Matthieu 18 décrit le concept de “pierre d’achoppement” – quelqu’un qui rend difficile la poursuite de Dieu par une autre personne. Ce passage nous apprend à pratiquer la non-malfaisance, car il nous incite à éviter de nuire aux autres. Ces chrétiens qui proclament haut et fort leurs messages anti-gays font trébucher leurs frères et sœurs. Même si, en fin de compte, leurs actions visent à faire le bien, elles finissent par causer de graves préjudices. Dans certains cas, le mal qu’ils sèment peut être mortel. Il a été démontré que les victimes d’une thérapie de conversion sont plus susceptibles de se suicider que leurs pairs. Au lieu de laisser les gens dans un état meilleur qu’avant, ces chrétiens font du mal – en violant la responsabilité minimale que nous avons les uns envers les autres en tant que frères et sœurs, voisins et enfants en Christ. Selon Matthieu 7:18, on peut déterminer la variété d’un arbre par le fruit qu’il porte : un bon arbre ne peut pas produire de mauvais fruits, et de même, un mauvais arbre ne peut pas vous donner de bons fruits.
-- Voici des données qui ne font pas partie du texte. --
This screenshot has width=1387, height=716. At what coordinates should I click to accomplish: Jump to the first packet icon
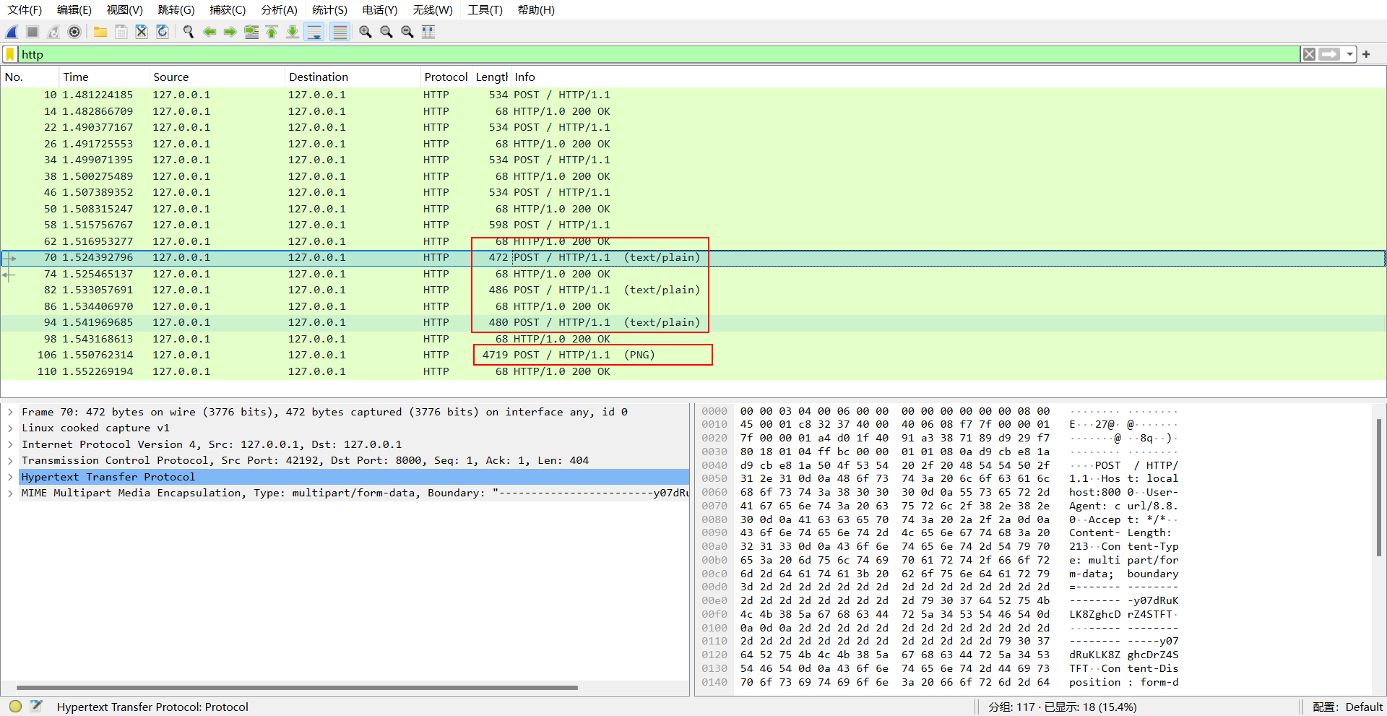(272, 32)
Si nous essayons de “ne pas faire de mal” aux gens qui nous entourent, nous devons regarder les fruits que nous produisons. Si ce fruit est la honte, le deuil ou la dépression, nous devons impérativement examiner si notre arbre est en fait en train de pourrir et de se décomposer.
Il existe un autre concept, moins connu, en matière d’éthique médicale, dans lequel nous pouvons trouver une valeur : la bienfaisance. En termes simples, la bienfaisance est la contrepartie active de la passivité de la non-malfaisance. Au lieu de nous mettre simplement en garde contre le danger, la bienfaisance nous met au défi de faire activement le bien. Un disciple de Jésus ne devrait pas simplement essayer de ne pas laisser sa communauté dans un état pire que celui dans lequel il l’a trouvée, mais créer un impact positif significatif et durable sur les personnes qui l’entourent. Jacques 2:17 nous dit que la foi sans action pour l’accompagner est morte. En d’autres termes, en tant que chrétiens, nous devons suivre le mouvement. Il peut s’agir d’affirmer haut et fort la valeur des personnes homosexuelles, ou de plaider pour la justice pour les communautés noires, ou encore de soutenir les efforts de lutte contre le changement climatique. Ne pas faire de mal est un premier pas important, mais c’est le strict minimum. Nous sommes appelés à faire plus que d’être des forces neutres dans le monde. Nous sommes appelés à semer l’amour, la communauté et la justice.